* start READING PASSAGE *

Reinforcement Learning Agent for CARLA Autonomous Self-Driving Car Using Python

In the last tutorial of our autonomous self-driving car using CARLA and Python, we developed the class needed for our reinforcement learning environment.
We also set up all the nitty-gritty needed for our reinforcement learning agent to thrive and interact with the reinforcement learning environment.
In this tutorial, we are going to be working on our reinforcement learning agent.
It is worth knowing that every step taken by a reinforcement learning agent comes with a plausible prediction.
The is the ability of the reinforcement learning to choose exploration or exploitation in decision making.
Let me explain this concept in the simplest term.
Daily, most people are confronted with the same dilemma of should I keep doing what I do, or should I try something else.
For instance, should I go to my favorite eatery or should I try a new eatery, should I continue visiting my preferred spa or should I find a new one, etc...
In Reinforcement Learning, this type of decision-making process is called exploitation, when you keep doing what you were doing, or exploration, when you try something new.
For this reason, the question of how much to exploit and how much to explore naturally arises.
This means that our reinforcement learning agent will be training and predicting at the same time. However, our reinforcement learning agent must get as many frames per second as possible.
However, this poses a problem that is inherent in reinforcement learning.
This is because we will be receiving and processing a large amount of data from the image module due to calculations and weight comparisons, and as a result, our reinforcement model will be large.
Also, we want the program to run in real-time.
We would also like our training process to go as quickly as possible. To achieve this, we can use either multiprocessing or threading. These are common programming concepts, you should know.
To make things simple, we will stick with threading.
Introducing Keras and Tensorflow
To create our reinforcement learning agent, we have to think about the model to be used. For that reason, we will be using Keras and Tensorflow.
If you already have Keras and Tensorflow installed, please skip this part of the tutorial. Otherwise, use the commands below to install them.
How to Install and Verify Tensorflow on a macOS
Use the code below to install Tensorflow on a macOS or visit the Official Tensorflow site for other OS platforms.

* end READING PASSAGE *

> _GOALS_
- A) Please reproduce everything in the CARLA tutorial from "For this reason, the" down to "you should know.", word for word.
- B) Write the next part of the CARLA tutorial, starting right after its final sentence.
The lines after this note come from a different source than the CARLA tutorial.

* start DATASET SECTION *

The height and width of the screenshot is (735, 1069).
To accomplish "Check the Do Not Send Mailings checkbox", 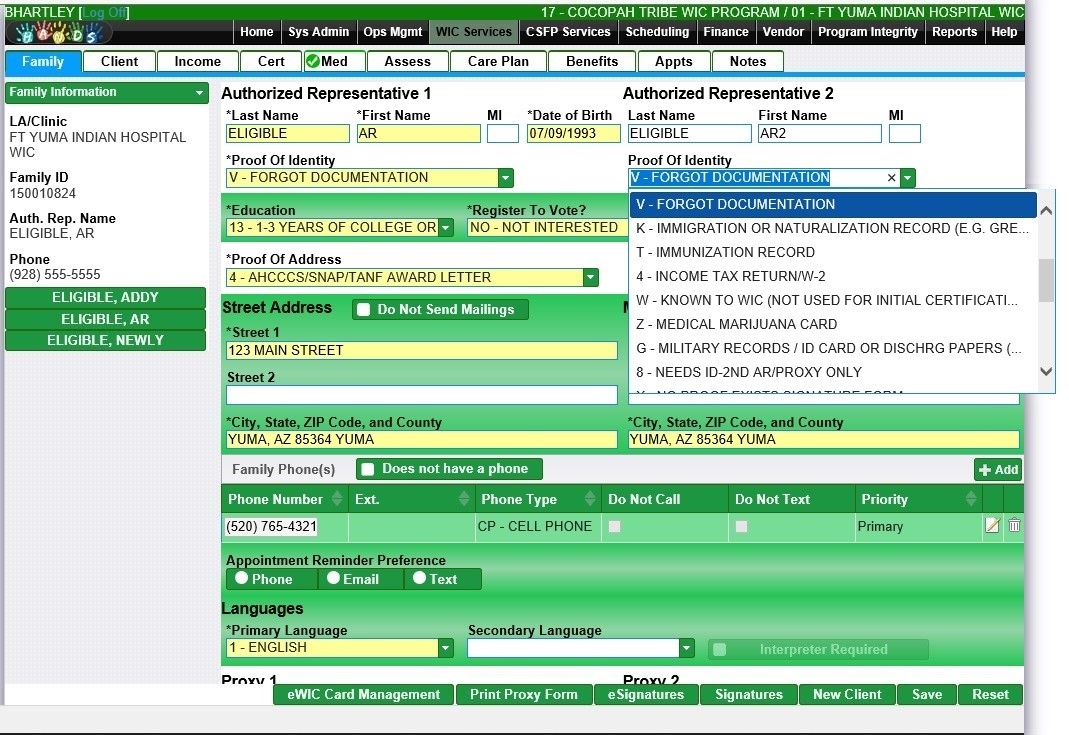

* end DATASET SECTION *

> _RESPONSES IN ORDER_
- A)
For this reason, the question of how much to exploit and how much to explore naturally arises.
This means that our reinforcement learning agent will be training and predicting at the same time. However, our reinforcement learning agent must get as many frames per second as possible.
However, this poses a problem that is inherent in reinforcement learning.
This is because we will be receiving and processing a large amount of data from the image module due to calculations and weight comparisons, and as a result, our reinforcement model will be large.
Also, we want the program to run in real-time.
We would also like our training process to go as quickly as possible. To achieve this, we can use either multiprocessing or threading. These are common programming concepts, you should know.

- B)
pip install --upgrade tensorflow
Run the code below to verify your Tensorflow installation.
python -c "import tensorflow as tf;print(tf.reduce_sum(tf.random.normal([1000, 1000])))"
How to Install and Verify Keras on a macOS
Use the code below to install Keras on a macOS or visit the Official Tensorflow site for other OS platforms.
First, let’s install a few Python dependencies:
pip install numpy scipy
pip install scikit-learn
pip install pillow
pip install h5py
Followed by installing Keras itself:
pip install keras
That’s it! Keras and Tensorflow are now installed on your system!
Set Up the Reinforcement Learning Agent
To explain the concept, we will have the main network, which is constantly evolving, and a target network, which will update every n things, where n is whatever you want and things are something like steps, the sequence of events, or episodes.
We will begin by adding some important CONSTANTS
in the autonomous-car-tutorial2.py
file from the last tutorial.
We may not go into details of how they work now, you will learn about each CONSTANT
as we use them.
REPLAY_MEMORY_SIZE = 5_000
MIN_REPLAY_MEMORY_SIZE = 1_000
MINIBATCH_SIZE = 16
PREDICTION_BATCH_SIZE = 1
epsilon = 1
EPSILON_DECAY = 0.95
MIN_EPSILON = 0.001
TRAINING_BATCH_SIZE = MINIBATCH_SIZE // 4 # The double forward slash means that we do not want any remainder
UPDATE_TARGET_EVERY = 5 # Number of episodes before the prediction model is updated
MODEL_NAME = "Xception" # This is the name of the model will we use from Keras
MEMORY_FRACTION = 0.8 # how much GPU we will be allocating to prevent the program from getting more GPU's than what we can spare.
MIN_REWARD = -200
EPISODES = 200
DISCOUNT = 0.99
AGGREGATE_STATS_EVERY = 10
Next, we will create a class named CarAgent
in the autonomous-car-tutorial2.py
file from the last tutorial. This will hold our codes for the reinforcement learning agent.
class CarAgent:
Next, we will add an __init__
method in the class along with some codes.
- Python Code
def __init__(self):
self.model = self.create_model()
self.target_model = self.create_model()
self.target_model.set_weights(self.model.get_weights())
What we are essentially trying to achieve from the code above is to create two models. One of the models is the training model and the order is the prediction model, which will be used to compare the result of our training.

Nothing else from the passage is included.